Tasks to perform —
1. Could you duplicate the stretch of the breast cancer care article from "Battling breast cancer" through "against the disease."?
2. Can you go on with the article about breast cancer care at The Scarborough Hospital from where it stops?

Supplied text —
Battling breast cancer closer to home

A multidisciplinary team of health-care providers at The Scarborough Hospital (TSH) is providing local breast cancer patients with the tools right in their neighbourhood to help fight – and win – the battle against the disease.

“Patients diagnosed with breast cancer require expedient care delivered with empathy and compassion,” says Dr. Nadine Norman, Interim Chief of General Surgery at TSH. “Our team at The Scarborough Hospital works closely together to make sure our patients receive state-of-the-art testing and treatment options.”

“We are proud to be able to deliver this quality and timely care of our patients close to their home. We provide easy accessibility of physicians for any of our patients who require extra time and information for decision-making, or any problems they encounter at any time during or after their treatment.”

TSH is also the Scarborough site of the Ontario Breast Screening Program, which offers mammography screening for women aged 50 and older, with or without a physician’s referral.

Extracted information —
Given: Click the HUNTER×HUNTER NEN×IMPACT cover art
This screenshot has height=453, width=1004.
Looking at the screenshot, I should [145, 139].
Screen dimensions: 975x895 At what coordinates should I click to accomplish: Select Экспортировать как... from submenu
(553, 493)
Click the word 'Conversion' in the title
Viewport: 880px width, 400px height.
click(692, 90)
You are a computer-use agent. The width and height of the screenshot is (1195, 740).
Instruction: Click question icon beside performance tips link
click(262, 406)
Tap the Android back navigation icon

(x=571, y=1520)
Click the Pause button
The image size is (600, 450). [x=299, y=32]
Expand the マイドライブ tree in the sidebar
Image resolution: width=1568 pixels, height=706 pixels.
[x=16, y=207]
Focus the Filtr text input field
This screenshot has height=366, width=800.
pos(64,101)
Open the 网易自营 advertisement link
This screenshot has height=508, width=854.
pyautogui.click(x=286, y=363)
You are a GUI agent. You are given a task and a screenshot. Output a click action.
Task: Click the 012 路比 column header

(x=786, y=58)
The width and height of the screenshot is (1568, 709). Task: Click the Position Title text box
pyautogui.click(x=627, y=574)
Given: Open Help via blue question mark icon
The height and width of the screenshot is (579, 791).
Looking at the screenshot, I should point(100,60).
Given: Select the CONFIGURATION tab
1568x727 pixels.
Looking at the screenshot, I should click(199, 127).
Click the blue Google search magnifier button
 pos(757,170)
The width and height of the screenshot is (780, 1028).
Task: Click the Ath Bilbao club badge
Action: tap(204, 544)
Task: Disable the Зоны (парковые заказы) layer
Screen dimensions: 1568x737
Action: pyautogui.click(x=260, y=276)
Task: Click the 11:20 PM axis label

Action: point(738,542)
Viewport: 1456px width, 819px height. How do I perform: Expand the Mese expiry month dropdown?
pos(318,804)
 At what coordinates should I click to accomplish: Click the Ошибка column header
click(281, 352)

Answers by item —
1.
Battling breast cancer closer to home

A multidisciplinary team of health-care providers at The Scarborough Hospital (TSH) is providing local breast cancer patients with the tools right in their neighbourhood to help fight – and win – the battle against the disease.

2.
It all starts in TSH’s Diagnostic Imaging department, which annually performs about 6,000 screening mammography cases and more than 6,300 diagnostic mammography cases. “Our Diagnostic Imaging department provides a comprehensive range of diagnostic services to the women of our community,” says Tom Jackson, Patient Care Manager for DI.  “Our specially trained technologists and radiologists provide expert care to our patients. When more extensive follow-up investigation is needed, a full range of diagnostic services are available, including ultrasound, MRI, biopsy and surgical consultation.”

For Scarborough resident Juanita Nelson, a breast cancer survivor and a nurse, TSH provided the timely treatment she needed. Diagnosed in 2007, she was referred to Dr. Norman at TSH for a mastectomy. That was followed up with chemotherapy at TSH’s oncology clinic. And Juanita later opted for breast reconstruction.

“After breast cancer surgery, it was very hard to look at myself in the mirror with only one breast. It really felt off-balance,” she says, adding that while the breast reconstruction method she chose (tissue transfer) was a lengthier process than a breast implant, “I am very happy with the procedure. I feel better, more natural and back to my old self.”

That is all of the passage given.